▸ **Information**:
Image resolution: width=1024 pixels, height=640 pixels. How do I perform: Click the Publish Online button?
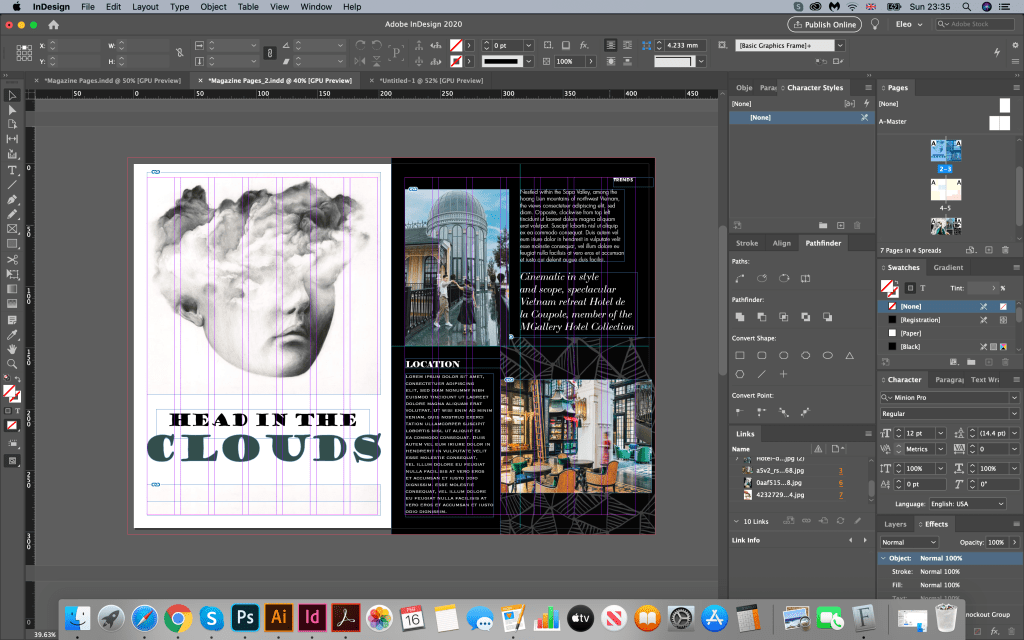[x=824, y=24]
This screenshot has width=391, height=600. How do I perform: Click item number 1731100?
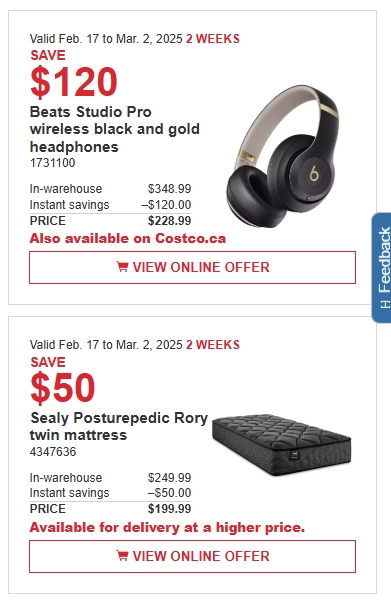coord(52,163)
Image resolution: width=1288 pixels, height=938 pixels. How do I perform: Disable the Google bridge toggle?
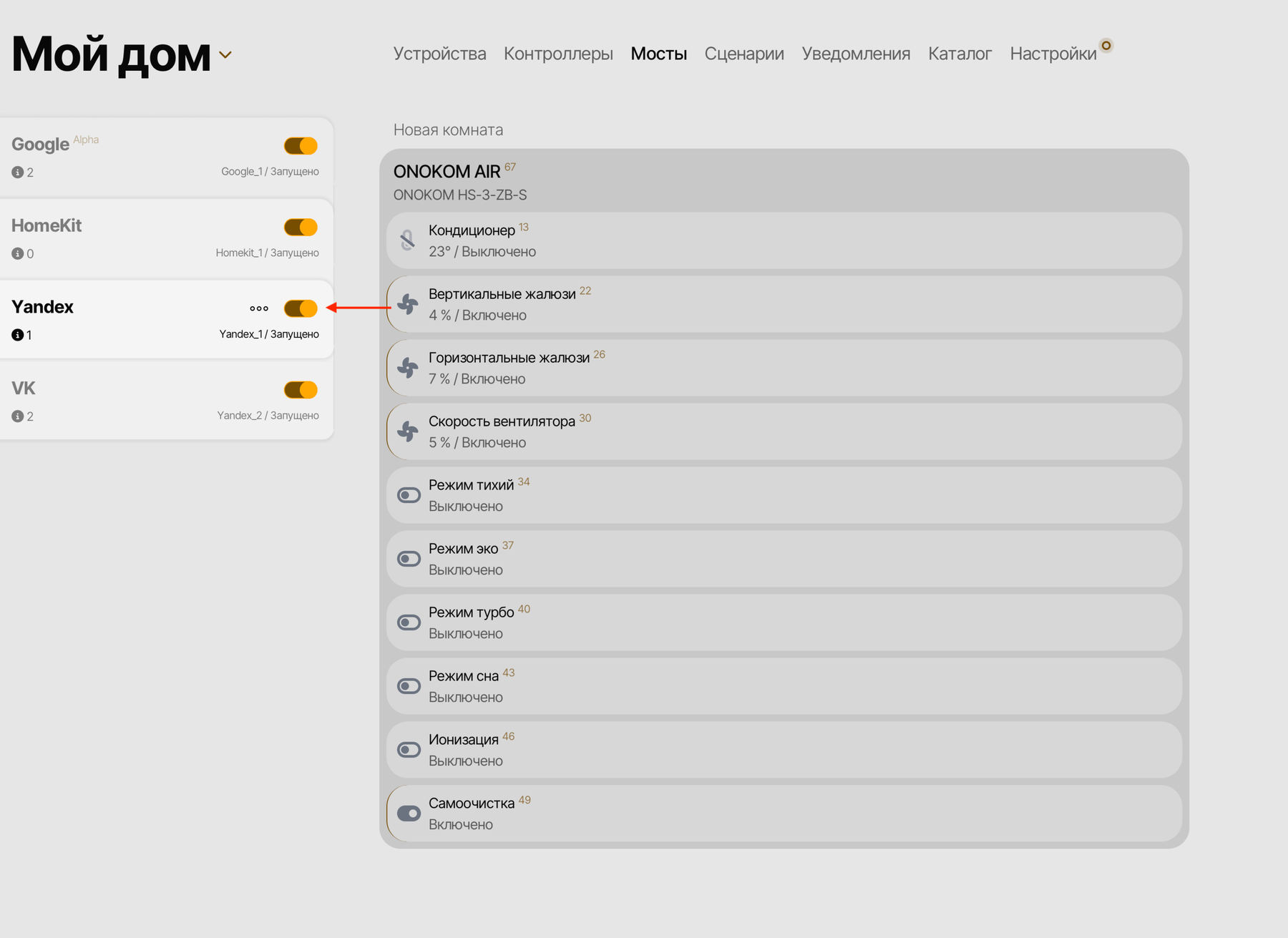pos(301,146)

▸ **Problem details**:
Retype all the entries word for word; the pictures stay out.

▸ **Task answer**:
Image resolution: width=1024 pixels, height=640 pixels. How do I perform: Click the Publish Online button?
[x=824, y=24]
This screenshot has width=391, height=600. How do I perform: Click item number 1731100?
coord(52,163)
Image resolution: width=1288 pixels, height=938 pixels. How do I perform: Disable the Google bridge toggle?
pos(301,146)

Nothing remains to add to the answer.